Oxidative modification of LDL is an important, if not obligatory, step that mediates the atherogenicity ofLDL. Many pathological conditions and environmental factors promote LDL oxidation, especially formation of early forms of oxidized LDL,termed minimally modified LDL (mmLDL). In addition to established presence of oxidized LDL in atherosclerotic lesions, recent reports find early oxidized forms of LDL even in the blood of apparently healthy individuals, and elevated levels in people with cardiovasculardisease. This proposal will examine my hypothesis that mmLDL promotes inflammation in atherosclerotic lesions via modulation of Toll-like receptor (TLR) signaling. This hypothesis has been supported by our recently published findings that mmLDL, but not extensively oxidized LDL,binds to CD14 and that this complex activates TLR4, resulting in cytoskeletal rearrangements and pro-inflammatory signaling and cytokine expression. In addition, our preliminary data demonstrate that mmLDL augments LPS-induced cytokine secretion by macrophages in vitro. CD14 and TLR4 are crucial innate immune receptors that sense bacterial LPS.The existence of mmLDL signaling through CD14/TLR4 suggests convergence of immune responses to oxidation-specific self-antigens and to microbial pathogens. I propose the following Specific Aims for this project: 1) To test the hypothesis that mmLDL induces specific clustering of TLR4 with other receptors on the surface of macrophages, thereby initiating a unique intracellular signaling cascade. 2) To test the hypothesis that a unique set of pro-inflammatory genes expressed and secreted in response to mmLDL is a result of a crosstalk between TLR4-dependent and independent signaling pathways. 3) To test the hypothesis that mmLDL augments pro-inflammatory gene expression induced by LPS and other TLR ligands in animal models of inflammation. 4) To test the hypothesis that mmLDL promotes TLR-dependent inflammation in atherosclerotic lesions. Further development of my hypothesis will help elucidate mechanisms of chronic inflammation in development of atherosclerosis and better understand how particular microbial pathogens increase the risk of atherosclerotic complications. Because the oxidized moieties in mmLDL are likely to be common components of oxidized membranes in general, these studies are likely to have generalized importance.
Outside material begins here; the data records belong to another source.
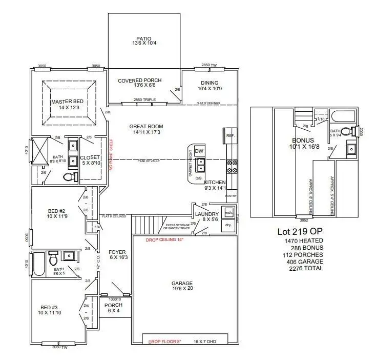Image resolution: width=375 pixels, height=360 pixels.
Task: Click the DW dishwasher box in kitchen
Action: tap(199, 151)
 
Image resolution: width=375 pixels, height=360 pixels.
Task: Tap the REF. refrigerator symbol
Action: tap(230, 135)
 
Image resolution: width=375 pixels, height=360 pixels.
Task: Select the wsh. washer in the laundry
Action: tap(228, 212)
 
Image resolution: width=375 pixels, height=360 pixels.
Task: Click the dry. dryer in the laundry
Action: tap(228, 225)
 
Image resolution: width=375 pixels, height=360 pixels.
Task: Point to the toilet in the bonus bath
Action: tap(350, 131)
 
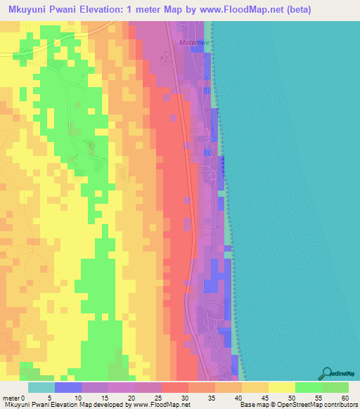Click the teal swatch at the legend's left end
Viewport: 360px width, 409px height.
(41, 387)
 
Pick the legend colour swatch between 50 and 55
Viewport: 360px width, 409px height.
(308, 387)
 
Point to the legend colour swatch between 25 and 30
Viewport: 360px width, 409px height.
(175, 387)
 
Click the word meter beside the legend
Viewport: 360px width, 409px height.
(11, 398)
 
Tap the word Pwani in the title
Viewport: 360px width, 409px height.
(66, 10)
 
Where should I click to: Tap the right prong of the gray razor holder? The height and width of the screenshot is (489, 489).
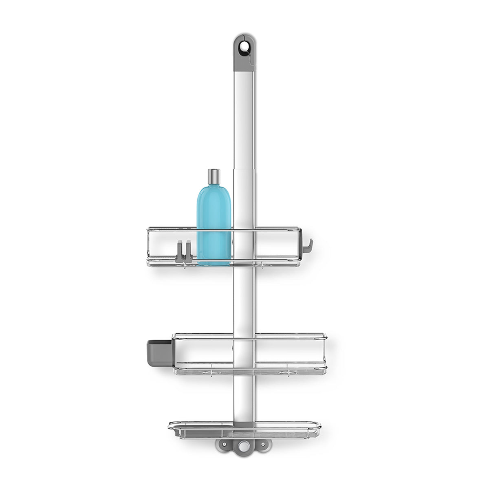pyautogui.click(x=189, y=251)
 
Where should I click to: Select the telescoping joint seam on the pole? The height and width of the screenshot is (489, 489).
pyautogui.click(x=244, y=168)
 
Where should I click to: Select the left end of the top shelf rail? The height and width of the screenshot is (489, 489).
pyautogui.click(x=148, y=244)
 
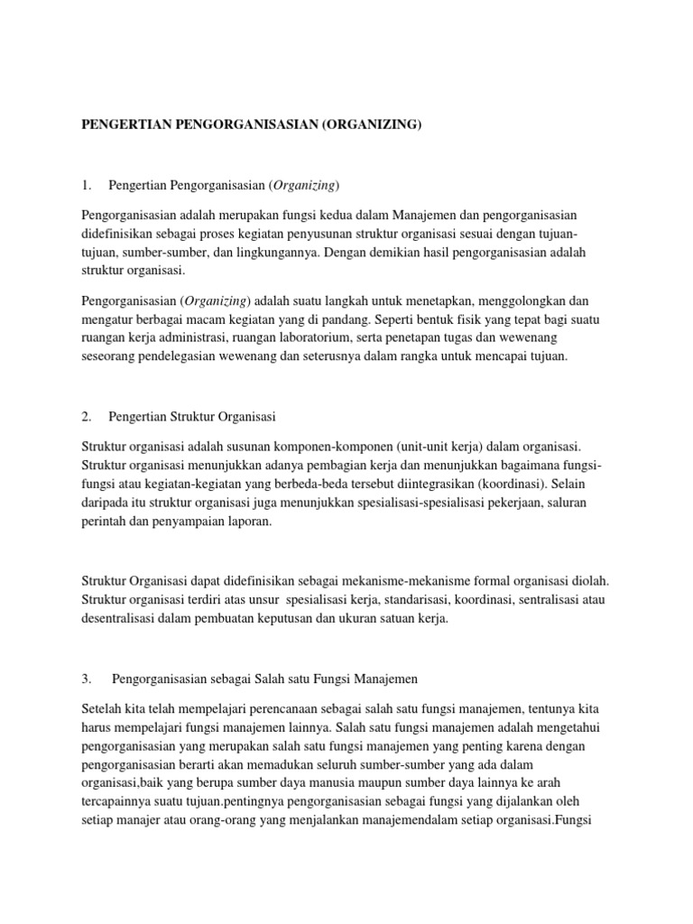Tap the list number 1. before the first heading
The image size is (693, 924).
click(x=87, y=186)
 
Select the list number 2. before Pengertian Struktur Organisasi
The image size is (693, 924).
click(x=87, y=417)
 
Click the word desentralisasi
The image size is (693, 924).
click(x=122, y=618)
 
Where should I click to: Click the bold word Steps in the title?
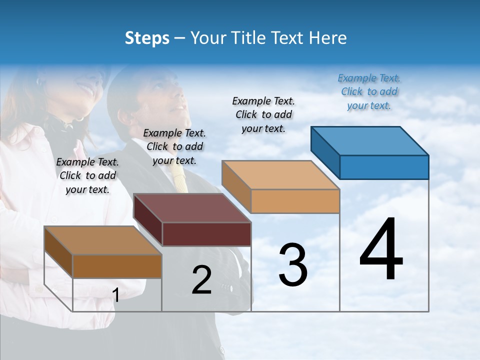point(147,38)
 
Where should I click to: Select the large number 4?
point(381,250)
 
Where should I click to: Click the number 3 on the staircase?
point(293,265)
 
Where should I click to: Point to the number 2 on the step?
point(202,280)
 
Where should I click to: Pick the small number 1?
point(116,295)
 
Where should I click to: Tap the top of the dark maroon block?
point(192,208)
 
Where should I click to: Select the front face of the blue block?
point(384,167)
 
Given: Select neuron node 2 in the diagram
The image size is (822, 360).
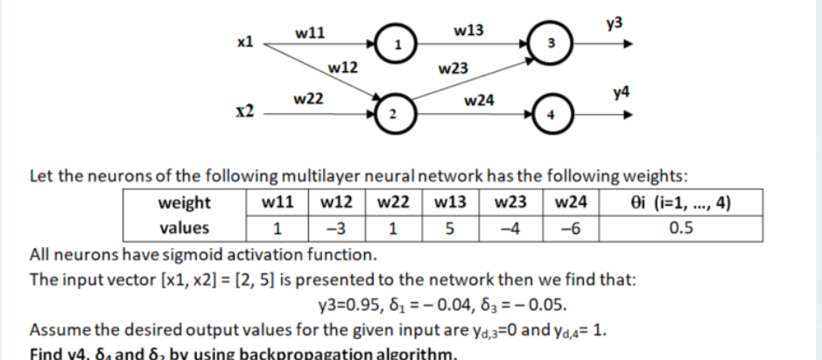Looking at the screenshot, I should (x=395, y=115).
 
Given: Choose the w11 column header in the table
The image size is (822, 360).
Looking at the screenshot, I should (x=278, y=204).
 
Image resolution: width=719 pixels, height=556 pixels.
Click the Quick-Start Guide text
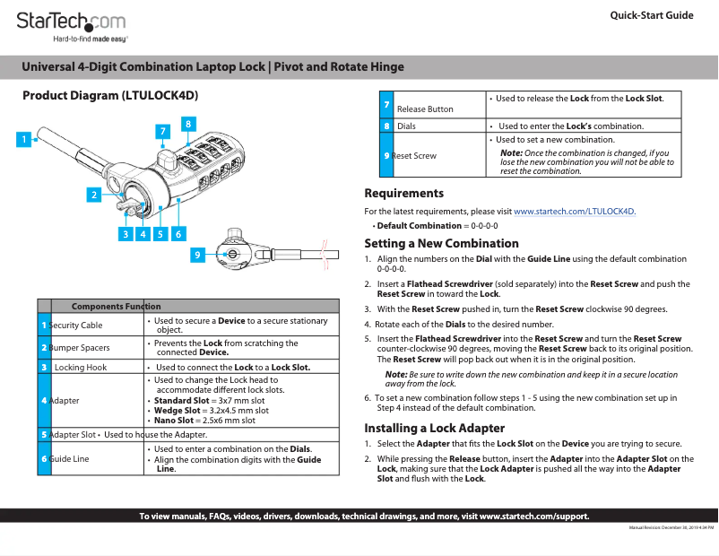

LDL 的氧化修饰是介导 LDL 致动脉粥样硬化性的重要步骤（如果不是强制性的）。 许多病理条件和环境因素都会促进 LDL 氧化，特别是形成 氧化低密度脂蛋白的早期形式，称为最小修饰低密度脂蛋白（mmLDL）。除了既定的存在 最近的报告发现，即使在血液中也存在早期氧化形式的 LDL 表面健康的人的水平，以及患有心血管疾病的人的水平升高。这个提议 将检验我的假设，即 mmLDL 通过调节 Toll 样受体 (TLR) 信号传导。我们最近发表的研究结果支持了这一假设 mmLDL（但不是广泛氧化的 LDL）与 CD14 结合，并且该复合物激活 TLR4， 导致细胞骨架重排、促炎信号传导和细胞因子表达。在 此外，我们的初步数据表明，mmLDL 通过以下方式增强 LPS 诱导的细胞因子分泌： 体外巨噬细胞。 CD14 和 TLR4 是感知细菌 LPS 的重要先天免疫受体。 mmLDL 通过 CD14/TLR4 信号传导的存在表明免疫反应趋于一致 氧化特异性自身抗原和微生物病原体。为此，我提出以下具体目标 项目：1) 检验 mmLDL 诱导 TLR4 与其他受体特异性聚集的假设 巨噬细胞表面，从而启动独特的细胞内信号级联反应。 2) 测试 假设一组独特的促炎基因响应 mmLDL 表达和分泌，是一种 TLR4 依赖性和独立信号通路之间串扰的结果。 3）测试 mmLDL 增强 LPS 和其他 TLR 诱导的促炎基因表达的假设 炎症动物模型中的配体。 4) 检验 mmLDL 促进 TLR 依赖性的假设 动脉粥样硬化病变中的炎症。我的假设的进一步发展将有助于阐明 慢性炎症在动脉粥样硬化发展中的机制，并更好地了解如何 特定的微生物病原体会增加动脉粥样硬化并发症的风险。因为氧化了 mmLDL 中的部分通常可能是氧化膜的常见成分，这些研究 可能具有普遍重要性。